Allis, while an ardent Calvinist, places most of his argument on the point that the promises were conditional, and not fulfilled because of Israel’s disobedience and rejection of Christ. The fulfillment of the Abrahamic covenant according to Allis is conditioned upon obedience. Allis states, “It is true that, in the express terms of the covenant with Abraham, obedience is not stated as a condition. But that obedience was presupposed is clearly indicated by two facts. The one is that obedience is the precondition of blessing under all circumstances…. The second fact is that in the case of Abraham the duty of obedience is particularly stressed.”10

Allis agrees with Calvin, however, in regarding the New Testament church as the true Israel, the organic continuance of the church of the Old Testament. He denounces in unsparing terms those who hold that Israel must mean Israel: “Carrying to an almost unprecedented extreme that literalism which is characteristic of Millenarianism, they [the Brethren Movement] insisted that Israel must mean Israel, and that the kingdom promises in the Old Testament concern Israel and are to be fulfilled to Israel.”11

Allis is guilty, in this instance, of a serious misrepresentation. It so happens that there is considerable opposition to Calvin’s view not only among premillenarians but among postmillenarians and even amillenarians. Charles Hodge, for instance, a representative postmillenarian, regards practically all the New Testament references to Israel as referring to those of that race, i.e., not the church as such. Hodge states in regard to Romans 11:26, which Allis takes for granted is allusion to the church: “Israel, here, from the context, must mean the Jewish people, and all Israel, the whole nation.”12

William Hendriksen, Professor of New Testament Literature at Calvin Seminary, a well-known amillenarian, in expounding Romans 11:25-26 also holds that Israel means Israel—the elect of Israel as he puts it.13 Allis’ “unprecedented extreme” turns out to be somewhat normal even among fellow amillenarians. The Roman Catholic idea that the church is the true Israel in fact is fading from contemporary amillenarians. The essentially postmillennial idea that Israel will be incorporated in the church and her promises fulfilled to her in a spiritualized sense seems to be gaining popularity.

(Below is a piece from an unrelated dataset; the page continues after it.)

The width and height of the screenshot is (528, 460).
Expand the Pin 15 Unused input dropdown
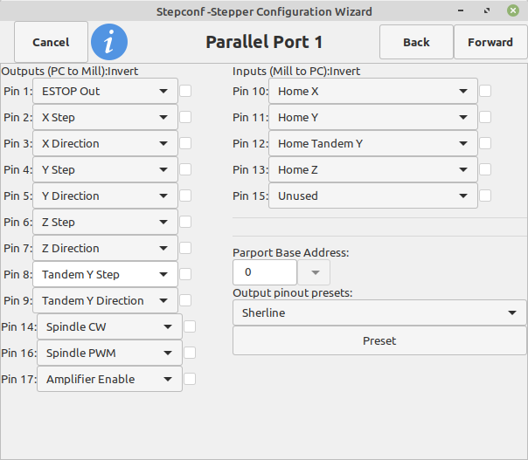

While considerable difference of opinion exists among amillenarians regarding the best method of disposing of the mass of Old Testament prophecies which seem to indicate a future earthly kingdom for Israel, they agree in the main principle, that is, that these promises will not be fulfilled to Israel in a kingdom age to follow the present dispensation. Whether cancelled because of rejection of Christ as Messiah or spiritualized according to Calvin’s formula, amillennialism with one voice condemns any literal fulfillment of these promises. Amillennial Ecclesiology in Relation to Dispensational Distinctions

In addition to nullifying most of the meaning of Israel’s promises, amillennialism does not seem to grasp many of the distinctive New Testament revelations concerning the church. While amillenarians do not deny the concept of the church as an organism in contrast to the church as an institution, they do not find much distinctive in this form of revelation. It is simply the contrast between reality and profession, or between the church visible and invisible. It is not something new, distinct, and unique.

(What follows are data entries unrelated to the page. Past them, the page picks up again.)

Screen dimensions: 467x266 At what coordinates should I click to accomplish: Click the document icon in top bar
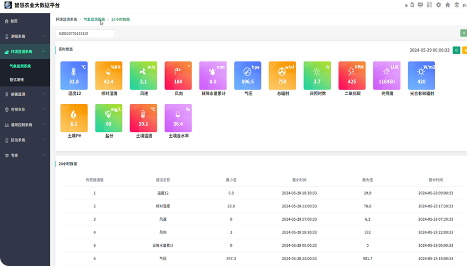tap(412, 5)
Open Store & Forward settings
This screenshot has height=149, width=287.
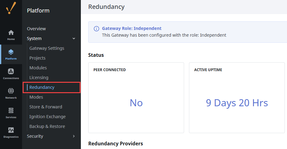click(46, 107)
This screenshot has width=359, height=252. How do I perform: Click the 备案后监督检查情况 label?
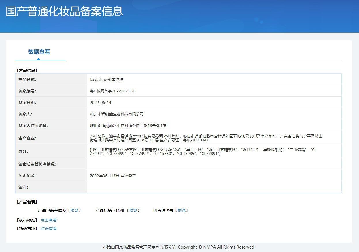tap(37, 164)
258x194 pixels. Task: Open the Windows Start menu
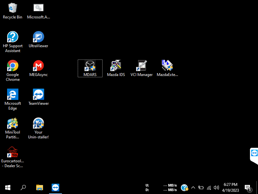click(x=8, y=188)
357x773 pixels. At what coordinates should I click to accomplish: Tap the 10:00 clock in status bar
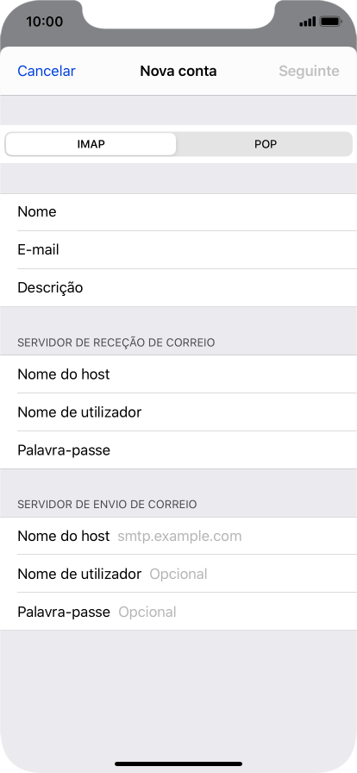tap(44, 22)
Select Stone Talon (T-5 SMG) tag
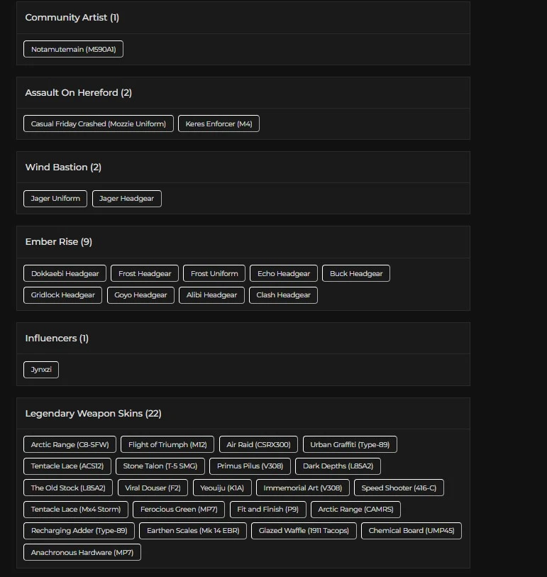The height and width of the screenshot is (577, 547). click(160, 466)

Dispensational distinctions such as the mystery character of the entire present age are definitely denied by amillenarians. For them the present age is clearly anticipated in the kingdom prophecies of the Old Testament. Premillenarians, on the other hand, usually regard the present age as hid from Old Testament prophets, and constituting a new and unrevealed development in the plan of God. All along the line of important doctrines relating to the church, the amillenarians ignore or minimize the distinctive truth relating to the church. The fact of the new creation in which the church is related to the resurrection of Christ, the doctrine of the baptism of the Holy Spirit as forming the church into the body of Christ, the unique ground of justification based on being “in Christ,” the universal indwelling of the Holy Spirit in every believer in this age, and the distinctive prophetic hope of the church are qualified or denied by amillennial ecclesiology. Many precious truths are lost in the broad generalizations which characterize the amillennial treatment of ecclesiology. Conclusion

Taken as a whole, it is clear that amillennialism does not yield the same type of ecclesiology as either premillennialism or postmillennialism. The millennial issue is far more pointed in ecclesiology than is generally recognized. In fact, it is not too much to state that many of the millennial issues such as the question of fulfillment of promises to Israel are the touchstones of theology as a whole as well as of ecclesiology. Outside of eschatology itself, no area is more vitally related to millennialism than ecclesiology.

Dallas, Texas

(Series to be continued in the January-March Number, 1951)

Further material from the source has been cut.